Papers
Topics
Authors
Recent
2000 character limit reached

MimiTalk: Revolutionizing Qualitative Research with Dual-Agent AI

Published 27 Sep 2025 in cs.HC, cs.AI, and cs.CL | (2511.03731v1)

Abstract: We present MimiTalk, a dual-agent constitutional AI framework designed for scalable and ethical conversational data collection in social science research. The framework integrates a supervisor model for strategic oversight and a conversational model for question generation. We conducted three studies: Study 1 evaluated usability with 20 participants; Study 2 compared 121 AI interviews to 1,271 human interviews from the MediaSum dataset using NLP metrics and propensity score matching; Study 3 involved 10 interdisciplinary researchers conducting both human and AI interviews, followed by blind thematic analysis. Results across studies indicate that MimiTalk reduces interview anxiety, maintains conversational coherence, and outperforms human interviews in information richness, coherence, and stability. AI interviews elicit technical insights and candid views on sensitive topics, while human interviews better capture cultural and emotional nuances. These findings suggest that dual-agent constitutional AI supports effective human-AI collaboration, enabling replicable, scalable and quality-controlled qualitative research.

Summary

  • The paper introduces a dual-agent constitutional AI framework that statistically outperforms human interviews in transcript entropy, vocabulary richness, and semantic coherence.
  • It employs a modular design combining a minimalist React.js interface with ethical supervision and natural language generation for controlled, sensitive data elicitation.
  • The platform demonstrates practical applications across public opinion polling, journalism, and educational assessments, validated by robust causal analyses and empirical metrics.
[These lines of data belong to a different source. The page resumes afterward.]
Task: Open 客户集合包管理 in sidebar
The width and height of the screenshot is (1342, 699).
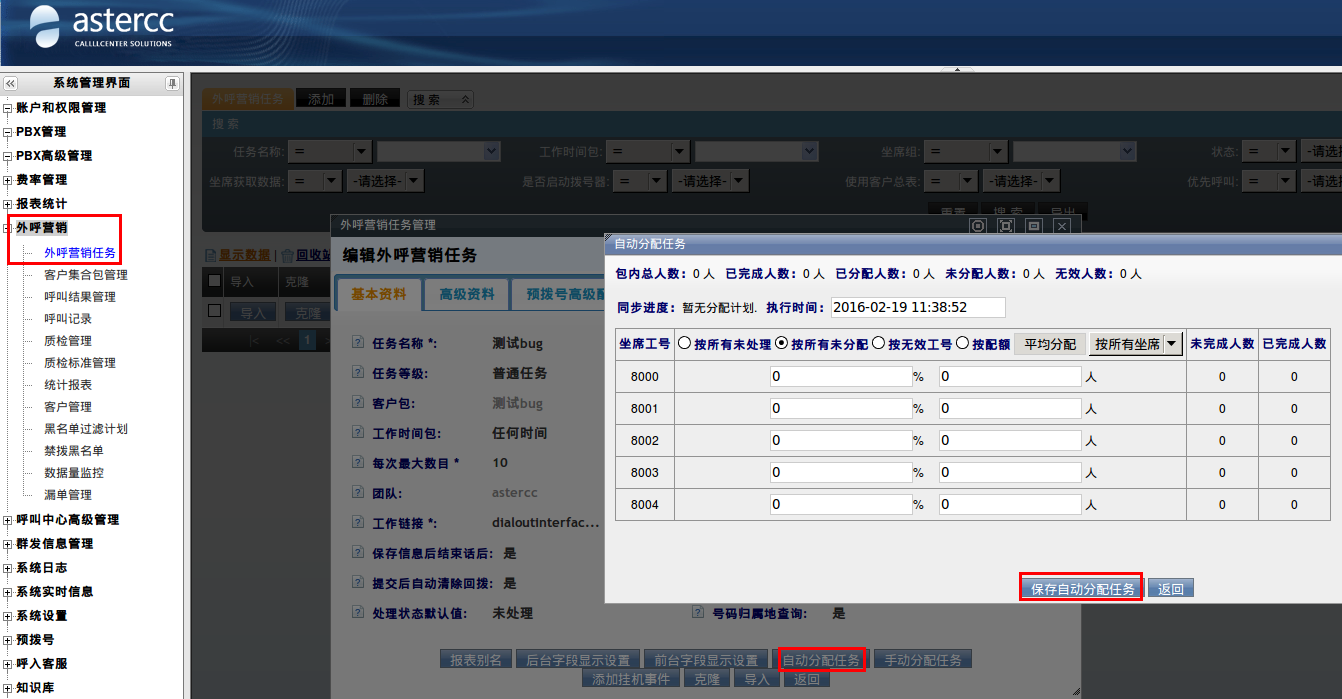Action: 86,275
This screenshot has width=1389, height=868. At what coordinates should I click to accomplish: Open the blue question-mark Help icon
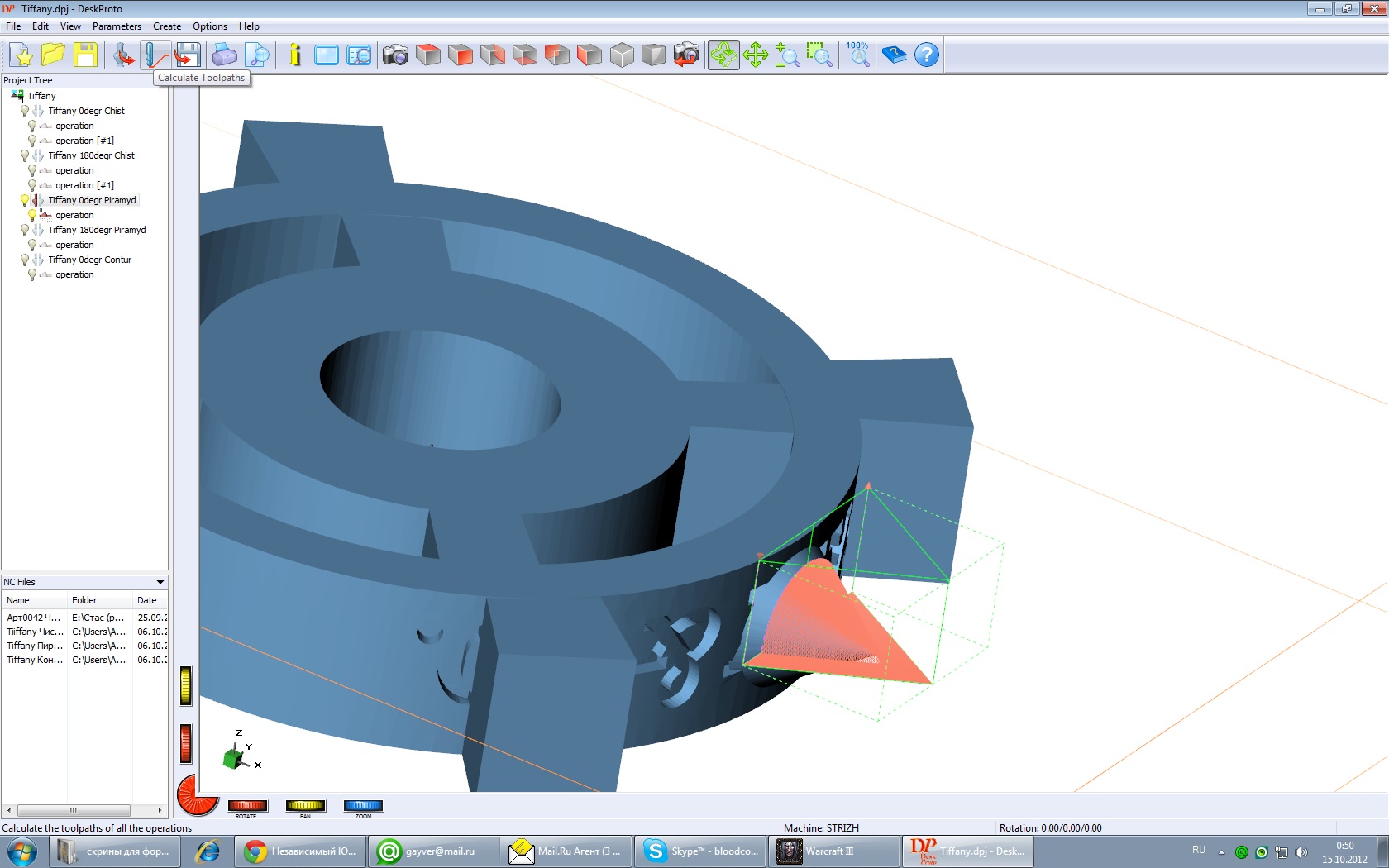point(927,55)
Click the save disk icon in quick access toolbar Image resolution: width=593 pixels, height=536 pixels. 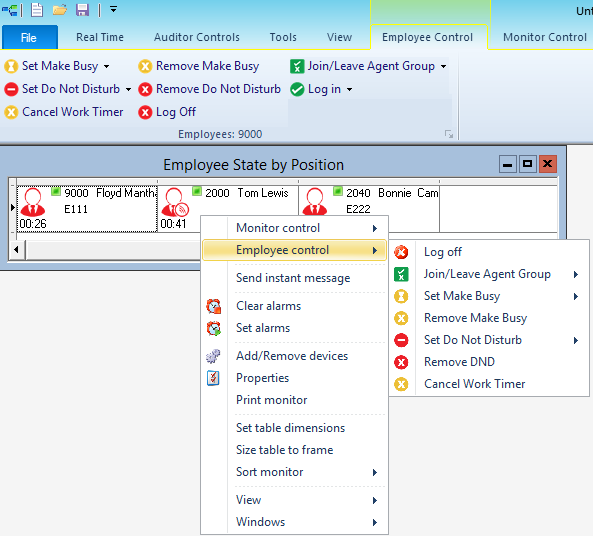click(82, 9)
Dual-Agent Constitutional AI: MimiTalk as a Paradigm Shift in Qualitative Research

System Architecture and Platform Design

MimiTalk is an AI-powered dual-agent interview platform designed for scalable, ethical, and quality-controlled conversational data collection in qualitative social science research. The modular architecture integrates a frontend React.js interview interface, a backend API service implemented in FastAPI, and an AI inference module orchestrating both supervisor and conversational agents. The interview interface adheres to minimalist design principles to reduce cognitive burden—only core interaction buttons and transcript display are present, thereby isolating content from extraneous anthropomorphic cues. Figure 1

Figure 1

Figure 1: MimiTalk.app’s minimalist interview interface, emphasizing transcript-centric interaction free from anthropomorphic distraction.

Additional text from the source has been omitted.